Use these properties to monitor client behavior. These properties include properties for detections and mitigations that protect against bad behavior.

Table 1. Behavior Monitoring Properties

Property

Description

Default Value

Dynamic

handshakeLifetime

Maximum time for TLS handshake, in seconds.
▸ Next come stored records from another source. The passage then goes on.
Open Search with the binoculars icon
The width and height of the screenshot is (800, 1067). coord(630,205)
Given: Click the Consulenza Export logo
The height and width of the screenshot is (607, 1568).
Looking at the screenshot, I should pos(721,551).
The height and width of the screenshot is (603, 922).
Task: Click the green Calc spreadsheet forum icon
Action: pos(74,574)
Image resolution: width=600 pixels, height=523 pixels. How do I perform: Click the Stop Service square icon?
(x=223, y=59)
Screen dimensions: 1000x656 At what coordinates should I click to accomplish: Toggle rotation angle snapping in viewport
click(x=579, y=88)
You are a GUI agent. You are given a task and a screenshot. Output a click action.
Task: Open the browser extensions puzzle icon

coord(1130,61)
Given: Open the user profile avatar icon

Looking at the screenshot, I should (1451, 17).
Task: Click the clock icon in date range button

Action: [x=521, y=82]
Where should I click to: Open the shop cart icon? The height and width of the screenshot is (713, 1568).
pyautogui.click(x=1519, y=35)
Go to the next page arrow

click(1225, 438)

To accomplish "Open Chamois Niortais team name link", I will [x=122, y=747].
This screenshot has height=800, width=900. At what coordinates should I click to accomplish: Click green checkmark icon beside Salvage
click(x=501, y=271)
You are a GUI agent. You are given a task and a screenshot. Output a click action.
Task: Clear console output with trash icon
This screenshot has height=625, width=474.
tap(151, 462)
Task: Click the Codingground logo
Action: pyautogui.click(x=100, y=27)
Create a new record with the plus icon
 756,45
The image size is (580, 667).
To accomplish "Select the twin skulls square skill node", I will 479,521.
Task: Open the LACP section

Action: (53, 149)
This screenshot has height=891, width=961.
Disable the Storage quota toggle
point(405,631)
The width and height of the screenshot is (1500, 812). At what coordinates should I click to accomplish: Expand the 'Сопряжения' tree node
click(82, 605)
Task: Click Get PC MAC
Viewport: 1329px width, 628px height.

10 or 100 (See Handshake Monitoring.)

No

secureHandshakeDelay

Delay before TLS handshake when blacklisting, in milliseconds.

0 (blacklisting OFF)

No

insecureHandshakeDelay

Delay before non-TLS handshake when blacklisting, in milliseconds.

0 (blacklisting OFF)

No

requestTallyThreshold

Served HTTP requests per 30-second period for client blacklisting.

50

No

tarPitGraceThreshold

Unserved HTTP requests per 30-second period for client blacklisting.

3

No

secureBlacklist...

List of IP addresses on port 443 to reject immediately when blacklisting.

n/a

Yes

insecureBlacklist...

List of IP addresses on port 80 to reject immediately when blacklisting.

n/a

Yes

secureWhitelist...

List of IP addresses on port 443 to exclude from blacklisting.

n/a

Yes

insecureWhitelist...

List of IP addresses on port 80 to exclude from blacklisting.

n/a

Yes

Changes to dynamic entries take immediate effect, without a service restart.